Вот: один штрих, всего одна фраза, а маска сорвана. И чем дальше, тем яснее для вас, что это тип узкого, мелкого, черствого, эгоистического фразера. Он честный, ужасно честный, за версту видно, какой он честный; по выражению графа [Шабельского], его «распирает» от честности, но когда он рыцарски кричит:

«Господин Иванов! Объявляю во всеуслышание, что вы подлец», —

то в зале уже не находится ни одного зрителя, который был бы на его стороне. И всякий думает: «Бог с ней, с его честностью».

Ну как же было актеру загореться этой ролью? Как мог играть эту роль в театре Корша «драматический любовник» Солонин, когда все его актерское существо приурочено к тому, чтобы, когда он называет кого-то на сцене подлецом, вся зала ему аплодировала?

Как это можно, чтобы главное лицо пьесы, сам Иванов крикнул на страдающую чахоточную жену:

«Жидовка!»

И сейчас же:

«Так знай, что ты скоро умрешь. Мне доктор сказал».

Или роль Сарры. Идет драматическая сцена, а она говорит: «Давайте на сене кувыркаться».

Для Чехова нужны были другие актеры, другое актерское искусство. И еще что-то другое.

Ведь среди тогдашних актеров было очень много и с большим талантом, и с тонким вкусом, и литературно чутких. Тот же прекрасный актер Давыдов, игравший в Москве самого Иванова, вернувшись обратно на петербургскую императорскую сцену, добился, чтобы там поставили «Иванова».

И «Иванов» имел даже большой успех. Но этот успех не оставил в театре никакого следа. Потому что это все-таки было не «чеховское», это был не тот мир, который был создан его, Чехова, воображением. Не было ничего нового. Были те же самые люди, каких публика видела уже много-много раз, то есть все те же прекрасные индивидуальности: Савина, Варламов, Далматов, Стрепетова и т. д., в своем приподнятом театральном {82} настроении. Новый парик, новый фасон платья не меняли человека. Кроме того, были те же зеленые холсты, изображающие деревья, — сад, какой публика видела вчера в совсем другой пьесе и увидит завтра в третьей; тот же разлитый зеленоватый электрический свет, который публика давно привыкла принимать за лунный, хотя он никогда не был похож на лунный. Были тех же громадных размеров павильоны, которые должны были изображать вчера купеческие хоромы, а сегодня небольшие, уютные комнаты усадьбы.
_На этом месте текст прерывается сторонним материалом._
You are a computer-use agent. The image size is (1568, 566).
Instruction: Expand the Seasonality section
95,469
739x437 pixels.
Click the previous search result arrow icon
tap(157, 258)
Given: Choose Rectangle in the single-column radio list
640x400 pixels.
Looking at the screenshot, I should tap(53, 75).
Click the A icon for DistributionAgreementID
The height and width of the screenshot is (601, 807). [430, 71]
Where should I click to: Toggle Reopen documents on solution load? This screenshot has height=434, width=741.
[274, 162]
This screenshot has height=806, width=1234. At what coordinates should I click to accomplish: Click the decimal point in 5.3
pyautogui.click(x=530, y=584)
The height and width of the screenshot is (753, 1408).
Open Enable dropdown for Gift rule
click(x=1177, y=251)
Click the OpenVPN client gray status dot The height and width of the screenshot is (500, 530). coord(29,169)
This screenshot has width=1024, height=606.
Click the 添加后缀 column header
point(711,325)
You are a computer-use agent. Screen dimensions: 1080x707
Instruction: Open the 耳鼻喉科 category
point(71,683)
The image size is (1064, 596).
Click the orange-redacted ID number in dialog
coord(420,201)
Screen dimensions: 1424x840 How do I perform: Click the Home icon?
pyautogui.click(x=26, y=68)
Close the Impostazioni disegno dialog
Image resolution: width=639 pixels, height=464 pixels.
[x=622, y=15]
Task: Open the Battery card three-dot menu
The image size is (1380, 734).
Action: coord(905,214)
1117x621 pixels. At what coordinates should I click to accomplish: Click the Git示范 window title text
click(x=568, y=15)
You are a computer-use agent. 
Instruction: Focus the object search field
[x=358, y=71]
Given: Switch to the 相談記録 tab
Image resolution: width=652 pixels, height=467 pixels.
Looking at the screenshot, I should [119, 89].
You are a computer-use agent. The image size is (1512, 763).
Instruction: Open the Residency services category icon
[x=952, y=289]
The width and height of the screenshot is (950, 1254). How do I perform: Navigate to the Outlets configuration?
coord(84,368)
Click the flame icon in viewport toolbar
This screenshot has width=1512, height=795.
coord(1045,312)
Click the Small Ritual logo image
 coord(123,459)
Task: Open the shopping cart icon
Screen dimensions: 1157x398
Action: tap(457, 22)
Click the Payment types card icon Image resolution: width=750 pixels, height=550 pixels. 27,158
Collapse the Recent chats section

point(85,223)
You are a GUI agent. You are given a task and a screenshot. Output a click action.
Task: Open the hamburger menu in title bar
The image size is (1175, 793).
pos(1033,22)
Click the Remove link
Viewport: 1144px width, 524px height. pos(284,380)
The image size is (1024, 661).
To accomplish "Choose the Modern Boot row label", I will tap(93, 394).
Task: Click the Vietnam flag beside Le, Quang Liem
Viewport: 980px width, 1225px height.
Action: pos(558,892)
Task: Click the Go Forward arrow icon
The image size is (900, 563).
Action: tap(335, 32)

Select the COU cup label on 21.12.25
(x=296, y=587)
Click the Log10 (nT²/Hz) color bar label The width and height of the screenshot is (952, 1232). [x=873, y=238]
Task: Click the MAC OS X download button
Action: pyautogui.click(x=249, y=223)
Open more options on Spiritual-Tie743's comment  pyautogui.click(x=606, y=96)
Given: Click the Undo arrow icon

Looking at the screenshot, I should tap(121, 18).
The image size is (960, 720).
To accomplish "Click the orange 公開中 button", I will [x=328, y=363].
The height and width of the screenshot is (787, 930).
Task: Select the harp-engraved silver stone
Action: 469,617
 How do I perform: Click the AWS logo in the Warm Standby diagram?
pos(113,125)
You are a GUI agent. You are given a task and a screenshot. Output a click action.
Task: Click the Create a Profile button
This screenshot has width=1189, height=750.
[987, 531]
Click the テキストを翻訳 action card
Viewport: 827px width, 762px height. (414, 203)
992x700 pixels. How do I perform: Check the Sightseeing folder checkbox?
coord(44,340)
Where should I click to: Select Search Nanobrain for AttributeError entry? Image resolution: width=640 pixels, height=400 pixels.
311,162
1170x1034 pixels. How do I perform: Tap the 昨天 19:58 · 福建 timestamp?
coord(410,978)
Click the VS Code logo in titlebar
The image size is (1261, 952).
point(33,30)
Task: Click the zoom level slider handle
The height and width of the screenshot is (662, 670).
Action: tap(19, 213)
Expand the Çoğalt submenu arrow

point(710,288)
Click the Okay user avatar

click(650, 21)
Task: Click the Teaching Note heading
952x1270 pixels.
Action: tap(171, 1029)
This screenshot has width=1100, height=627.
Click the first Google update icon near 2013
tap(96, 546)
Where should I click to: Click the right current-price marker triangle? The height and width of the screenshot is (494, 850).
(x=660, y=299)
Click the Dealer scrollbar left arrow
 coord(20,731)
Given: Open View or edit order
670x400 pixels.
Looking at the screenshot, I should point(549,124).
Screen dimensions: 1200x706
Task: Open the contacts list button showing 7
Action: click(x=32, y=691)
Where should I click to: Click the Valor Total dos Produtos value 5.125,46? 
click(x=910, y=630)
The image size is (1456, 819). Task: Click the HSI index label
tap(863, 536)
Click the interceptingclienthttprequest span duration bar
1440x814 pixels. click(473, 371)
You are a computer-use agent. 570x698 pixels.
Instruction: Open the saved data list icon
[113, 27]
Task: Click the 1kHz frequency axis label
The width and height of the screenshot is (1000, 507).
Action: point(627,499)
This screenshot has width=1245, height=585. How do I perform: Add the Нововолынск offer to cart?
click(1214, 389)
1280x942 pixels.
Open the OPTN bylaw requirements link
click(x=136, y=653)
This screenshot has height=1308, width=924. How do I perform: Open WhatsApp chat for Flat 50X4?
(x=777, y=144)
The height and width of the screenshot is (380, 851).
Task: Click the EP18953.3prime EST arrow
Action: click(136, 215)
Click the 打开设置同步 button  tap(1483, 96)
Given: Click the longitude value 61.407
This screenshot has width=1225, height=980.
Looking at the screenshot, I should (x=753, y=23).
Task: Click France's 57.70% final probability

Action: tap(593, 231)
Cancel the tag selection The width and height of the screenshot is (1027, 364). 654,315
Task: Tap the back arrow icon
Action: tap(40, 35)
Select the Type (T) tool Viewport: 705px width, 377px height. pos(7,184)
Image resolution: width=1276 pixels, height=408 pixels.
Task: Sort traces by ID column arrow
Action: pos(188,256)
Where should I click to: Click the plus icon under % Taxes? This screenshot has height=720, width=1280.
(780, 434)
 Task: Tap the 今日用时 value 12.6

Был успех любимых актеров, — так приятно увидать их еще раз в другом платье и в другом гриме; и успех автора, которого публика уже начала любить за его рассказы и повести.

Но не было самого важного, без чего все остальное имеет быстропреходящую ценность, — не было того нового отражения окружающей жизни, какое принес новый поэт, не было Чехова.

* * *

После «Иванова» прошло два года. Чехов написал новую пьесу «Леший». Отдал он ее уже не Коршу, а новой драматической труппе Абрамовой (жена Мамина-Сибиряка, намечался большой, серьезный театр). Одним из главных актеров был там Соловцов, которому Чехов посвятил свою шутку «Медведь».

Я плохо помню прием у публики, но успех если и был, то очень сдержанный. И в сценической форме у автора, мне казалось, что-то не все благополучно. Помню великолепное впечатление от большой сцены между двумя женщинами во втором действии, — эта сцена потом в значительной части вошла в «Дядю Ваню»; помню монолог самого Лесничего (Лешего). Но больше всего помню мое собственное ощущение несоответствия между лирическим замыслом и сценической передачей. Играли очень хорошие актеры, но за их речью, приемами, темпераментами никак нельзя было разглядеть сколько-нибудь знакомые мне жизненные фигуры. Поставлена пьеса была старательно, но эти декорации, кулисы, холщовые стены, болтающиеся двери, закулисный гром ни на минуту не напоминали мне знакомую природу. Все было от знакомой сцены, а хотелось, чтобы было от знакомой жизни.